Abstract

Total joint arthroplasty (TJA) is a surgical procedure, in which parts of damaged joints are removed and replaced with a prosthesis. The main indication of TJA is osteoarthritis, and the volume of TJA is rising annually along with the increase of aged population. Hip and knee are the most common joints, in which TJAs are performed. The TJA prosthesis is composed of metal, plastic, or ceramic device. Even though TJA is the most successful treatment for end-stage osteoarthritis, it is associated with various complications, and periprosthetic joint infection (PJI) is the most serious complication after TJA. With the increasing volume of TJAs, there is a simultaneous rise in the incidence of PJI. Contamination of the surgical wound and the adherence of bacteria to the surface of prosthetic component represent the initial step in the pathogenesis of PJI. The main sources of the contamination are 1) patient's own flora, 2) droplets in the operation room air, and 3) surgical gloves and instruments.
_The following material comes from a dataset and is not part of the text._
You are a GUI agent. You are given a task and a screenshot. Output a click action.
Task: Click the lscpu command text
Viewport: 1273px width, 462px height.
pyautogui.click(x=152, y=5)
Even though modern techniques have markedly reduced the degree of contamination, TJAs cannot be done in completely germ-free conditions and some degree of contamination is inevitable in all surgical procedures. However, not all contamination leads to PJI. It develops when the burden of contamination exceeds the immune threshold or the colony forming units (CFUs) and various factors contribute to a decrease in the CFU level. Surgeons should be aware of the germ burden/CFU concept and should monitor sources of contamination to maintain the germ burden below the CFU to prevent PJI.